Jawabannya kita ambil dari pernyataan Imam as-Suyuthi dalam kitabnya Tadribu Rawi. Beliau menyebutkan bahwa apabila hadits mauquf itu merupakan sesuatu yang bersumber dari nabi s.a.w., bukan dari keterangan orang Yahudi dan Nasrani, maka status hadits tersebut sama dengan hadits marfu', yakni hadits yang disandarkan hanya kepada nabi s.a.w.[11]
Persoalan bilangan dua puluh rakaat dalam shalat tarawih, tentunya bukan masalah ijtihadiyah dari para sahabat. Kalau ini masalah ijtihadiyah, tentunya para sahabat berbeda-beda dalam pelaksanaannya.
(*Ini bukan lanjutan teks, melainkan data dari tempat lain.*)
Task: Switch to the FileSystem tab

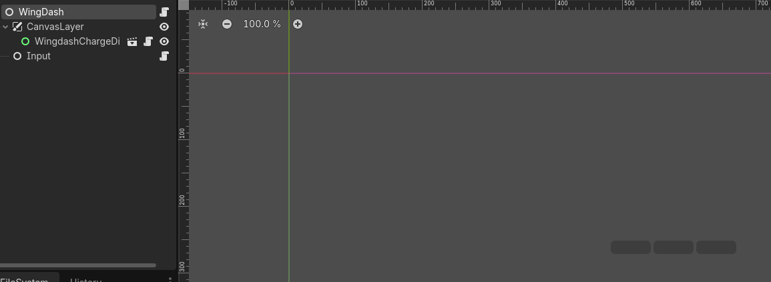Action: (24, 279)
Kenyataannya, pada masa itu, tidak ada dari kalangan para sahabat yang memprotes pelaksanaan shalat tarawih tersebut secara berjamaah. Padahal ada sahabat senior seperti Ali bin Abi Thalib, Utsman bin Affan, Aisyah r.a., Abu Hurairah. Artinya, disini para sahabat sudah melakukan ijma' (kesepakatan) atas hal ini. Ijma' para sahabat bisa dijadikan sebagai dalil dan memiliki kekuatan hukum.
Maka, kalau kita ingin melaksanakan shalat tarawih menggunakan dalil ijma' sahabat dua puluh rakaat, hal itu jelas diperbolehkan. Apabila kita ingin shalat tarawih delapan rakaat pun tidak masalah bila kita pakai dalil hadits nabi shalat malam yang tidak membatasi jumlah rakaatnya.
Namun yang paling penting adalah, bahwa shalat itu akan lebih baik dilakukan apabila kita melakukannya secara tuma'ninah disertai rasa khusyu'. Tentunya seseorang tidak boleh beribadah sesuai seleranya. Hal inilah yang oleh kebanyakan orang belum diperhatikan.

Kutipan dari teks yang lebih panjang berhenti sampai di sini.